PROBLEM REQUIREMENTS: Lines in the following data that contain the string "computer" are to be counted. Report only their number.

* * *

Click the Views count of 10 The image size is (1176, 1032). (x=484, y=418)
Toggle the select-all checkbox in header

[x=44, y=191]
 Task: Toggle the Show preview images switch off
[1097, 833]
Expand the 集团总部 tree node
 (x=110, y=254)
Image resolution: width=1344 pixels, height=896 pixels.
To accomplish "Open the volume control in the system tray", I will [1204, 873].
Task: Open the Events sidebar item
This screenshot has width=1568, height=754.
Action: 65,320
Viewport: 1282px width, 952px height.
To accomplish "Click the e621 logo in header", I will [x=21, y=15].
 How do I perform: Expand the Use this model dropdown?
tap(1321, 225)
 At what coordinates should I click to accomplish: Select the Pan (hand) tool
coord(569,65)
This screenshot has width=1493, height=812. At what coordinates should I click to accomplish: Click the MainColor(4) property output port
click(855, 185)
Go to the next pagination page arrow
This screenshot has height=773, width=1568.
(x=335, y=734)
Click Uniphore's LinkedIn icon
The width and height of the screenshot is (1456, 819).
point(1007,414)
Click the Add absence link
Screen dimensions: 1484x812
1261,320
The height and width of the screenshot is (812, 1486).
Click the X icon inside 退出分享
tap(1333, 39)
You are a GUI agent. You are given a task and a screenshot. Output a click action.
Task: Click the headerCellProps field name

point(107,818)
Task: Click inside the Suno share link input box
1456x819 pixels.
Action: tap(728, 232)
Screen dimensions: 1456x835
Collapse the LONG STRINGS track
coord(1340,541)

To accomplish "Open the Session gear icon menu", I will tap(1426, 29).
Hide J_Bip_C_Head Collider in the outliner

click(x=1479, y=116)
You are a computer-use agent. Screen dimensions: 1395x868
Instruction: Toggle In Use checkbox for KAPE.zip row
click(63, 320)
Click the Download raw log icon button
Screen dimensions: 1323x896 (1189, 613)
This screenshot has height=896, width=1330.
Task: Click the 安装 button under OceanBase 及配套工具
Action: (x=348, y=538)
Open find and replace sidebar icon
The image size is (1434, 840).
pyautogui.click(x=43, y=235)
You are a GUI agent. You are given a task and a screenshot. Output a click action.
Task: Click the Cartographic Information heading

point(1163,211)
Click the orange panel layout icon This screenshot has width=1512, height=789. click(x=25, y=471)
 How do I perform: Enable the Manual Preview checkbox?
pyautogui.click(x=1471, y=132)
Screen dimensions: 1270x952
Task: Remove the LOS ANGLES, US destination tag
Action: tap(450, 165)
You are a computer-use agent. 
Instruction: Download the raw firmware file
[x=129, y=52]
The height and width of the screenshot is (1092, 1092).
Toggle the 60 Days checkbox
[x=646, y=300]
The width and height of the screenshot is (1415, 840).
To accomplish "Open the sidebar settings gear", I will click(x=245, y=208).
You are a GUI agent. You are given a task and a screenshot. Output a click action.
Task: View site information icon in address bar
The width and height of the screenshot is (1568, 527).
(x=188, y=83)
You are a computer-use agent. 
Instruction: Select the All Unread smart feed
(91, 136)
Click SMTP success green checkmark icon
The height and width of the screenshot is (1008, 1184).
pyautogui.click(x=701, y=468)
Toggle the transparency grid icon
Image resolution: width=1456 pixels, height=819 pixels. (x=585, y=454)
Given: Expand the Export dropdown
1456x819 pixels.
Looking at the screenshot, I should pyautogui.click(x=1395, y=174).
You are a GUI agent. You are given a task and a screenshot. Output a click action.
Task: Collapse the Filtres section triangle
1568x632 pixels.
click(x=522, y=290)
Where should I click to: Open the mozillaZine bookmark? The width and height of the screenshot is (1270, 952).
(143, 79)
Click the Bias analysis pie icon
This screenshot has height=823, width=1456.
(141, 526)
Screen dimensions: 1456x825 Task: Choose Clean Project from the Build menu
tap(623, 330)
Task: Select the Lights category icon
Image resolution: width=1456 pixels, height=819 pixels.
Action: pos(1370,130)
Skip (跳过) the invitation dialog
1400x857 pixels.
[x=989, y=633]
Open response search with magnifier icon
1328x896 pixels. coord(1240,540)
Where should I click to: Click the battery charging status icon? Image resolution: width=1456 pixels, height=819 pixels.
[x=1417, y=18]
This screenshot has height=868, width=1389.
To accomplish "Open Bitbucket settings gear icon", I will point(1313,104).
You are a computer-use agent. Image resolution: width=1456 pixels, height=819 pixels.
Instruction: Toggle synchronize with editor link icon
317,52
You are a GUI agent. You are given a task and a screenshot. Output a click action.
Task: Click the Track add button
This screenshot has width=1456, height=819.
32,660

* * *

REPLY: 4